On average, adults need at least seven hours of sleep each day, yet statistics show that anywhere from 28 to 44 percent of American adults don’t get enough. Unfortunately, research has shown that the less sleep you get, the greater risk you have of developing high blood pressure.
Your blood pressure directly responds to sleep loss, along with several other negative side effects. A 2010 study conducted among 538 middle-aged adults found that sleep deprivation was a reliable predictor of increased blood pressure levels. Results of this study remained consistent even after being adjusted for sex, age, race and presence of high blood pressure medication. In all of these cases, shortened sleep and poor sleep quality contributed to the increase in blood pressure readings.
Without enough sleep, the brain is unable to function properly and becomes more sensitive to negative thoughts and feelings. This situation causes an increase in stress hormones, like cortisol, that naturally cause a rise in blood pressure.
Common Causes of Sleep Deprivation
There is no single cause of sleep deprivation, but rather a number of interacting factors. Some of the most prevalent include:
Stress: Stress is a contributing factor to both sleep loss and high blood pressure. Stress can come from any number of sources.
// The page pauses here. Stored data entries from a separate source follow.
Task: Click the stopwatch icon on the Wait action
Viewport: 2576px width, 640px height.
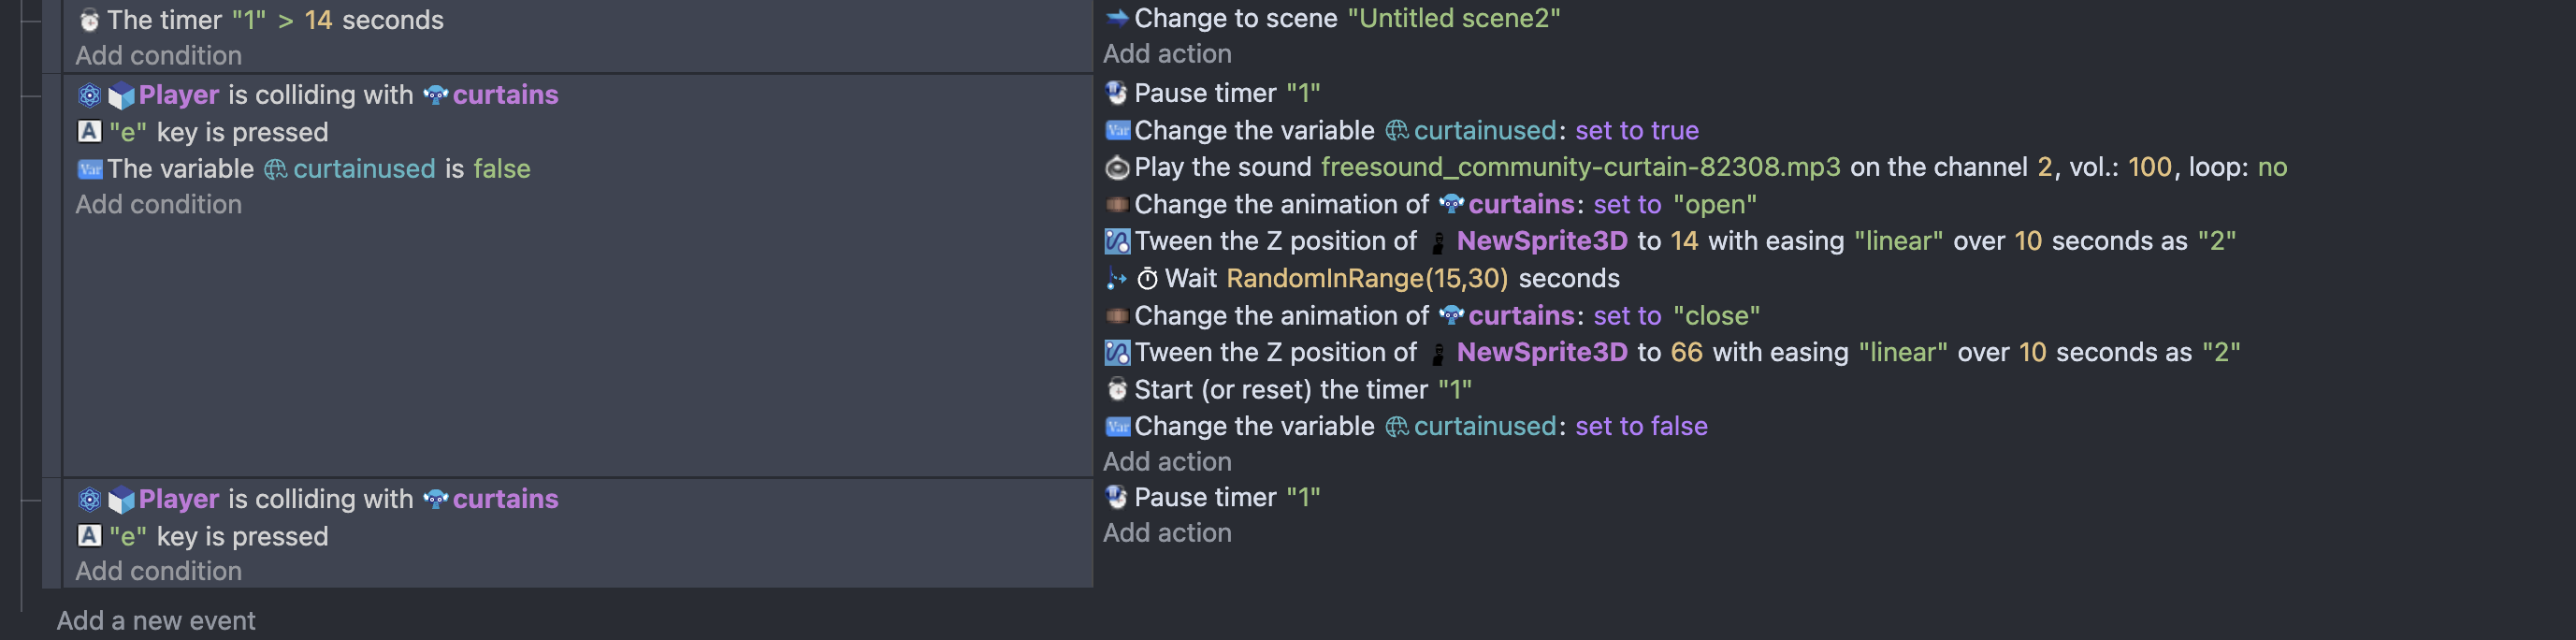Action: pyautogui.click(x=1148, y=279)
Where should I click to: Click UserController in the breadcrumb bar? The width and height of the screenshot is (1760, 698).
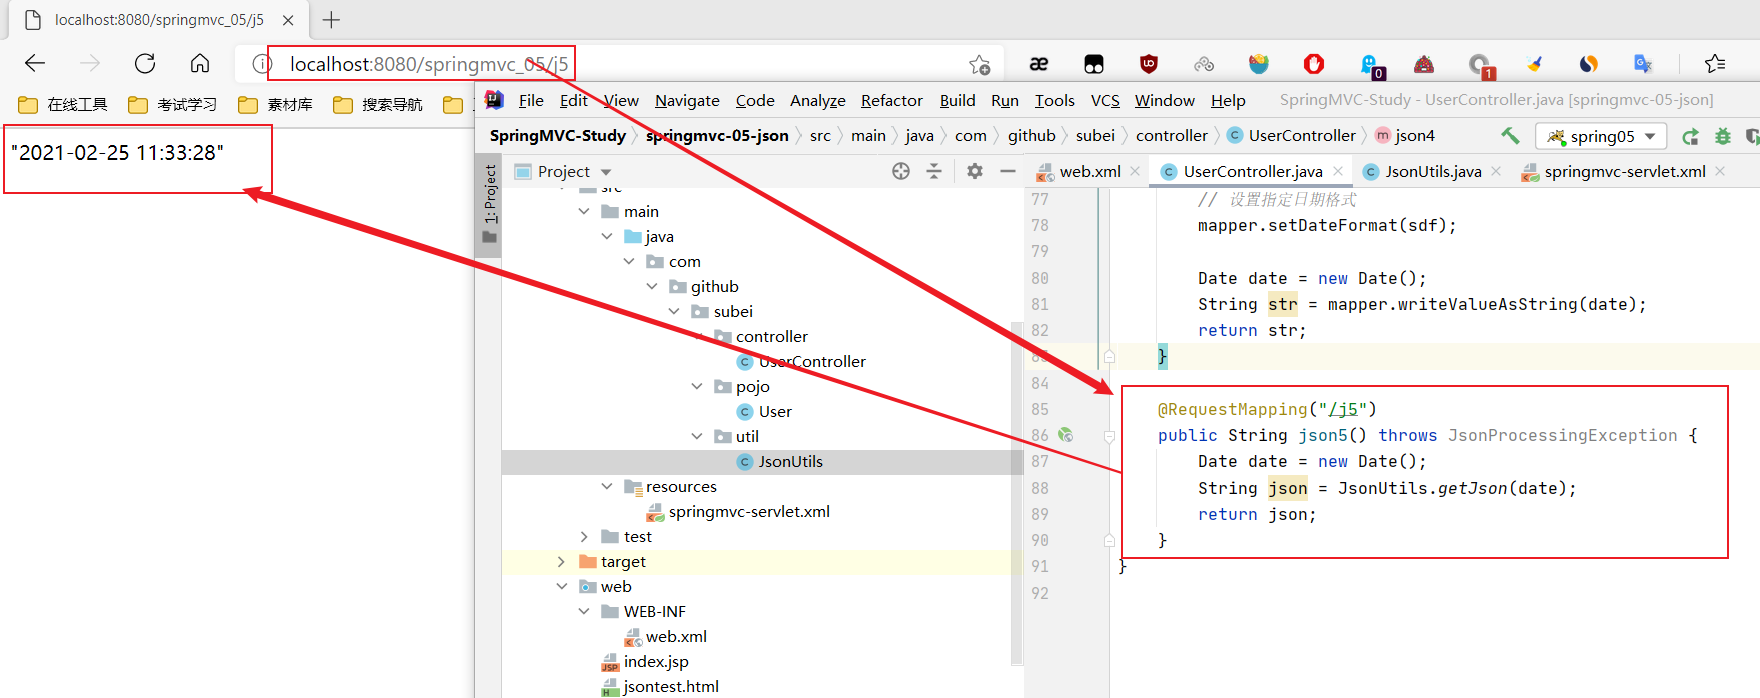pos(1301,136)
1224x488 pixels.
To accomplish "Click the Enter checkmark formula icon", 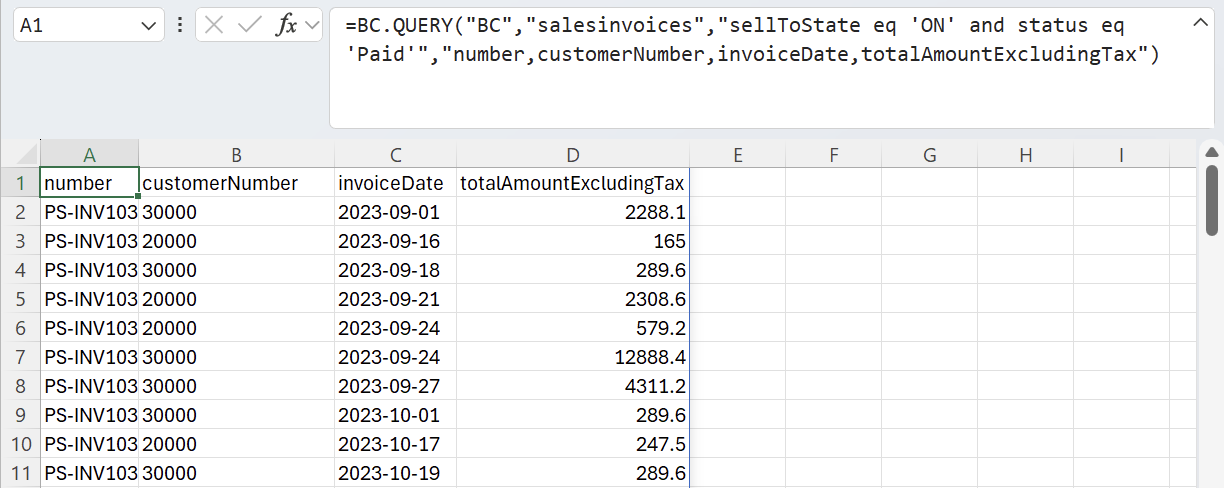I will tap(249, 26).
Poor sleep habits: A person’s sleep cycle is highly responsive to environmental conditions and personal behaviors. Irregular bedtime, late-night meals and nighttime use of electronics all contribute to poor sleep habits and interfere with the release of sleep hormones, delaying the sleep cycle.
Undiagnosed sleep disorders: While there are many sleep disorders that go untreated and undiagnosed, sleep apnea has shown a particularly close connection to high blood pressure. Sleep apnea causes oxygen levels to fluctuate throughout the night, putting a higher strain on the cardiovascular system.
How to Improve Your Sleep
Simple life changes in your habits and sleep environment can positively impact your sleep. Here are some tips:
Set a bedtime: The human body is built to run on predictable routines. Setting a regular bedtime allows the brain to adjust the release of sleep hormones to fit your schedule.
Develop a stress-relieving bedtime routine: Reduced stress levels can help you fall asleep and stay asleep longer. Set a consistent bedtime routine and practice it to relax before lying down for the night.
Exercise regularly: Exercise benefits your sleep and blood pressure by improving heart health while also helping to regulate weight, yet another contributor to high blood pressure. Exercise also prepares the body for sleep by tiring the mind and muscles.
Eating healthy and smart: A well-balanced diet consisting of fresh fruits, vegetables and lean meats are party of a healthy diet, but it’s not just about what you eat, but when you eat it. Meal timing contributes to the regularity of your sleep cycle, so trying to eat evenly spaced meals at roughly the same times each day greatly helps your body develop a routine.
Sleep isn’t a luxury, but a necessity. Getting a good night’s sleep goes hand in hand with a healthy diet and regular exercise to control blood pressure. It might take time to make the necessary changes to improve your sleep and lower blood pressure, but the health benefits are worth it.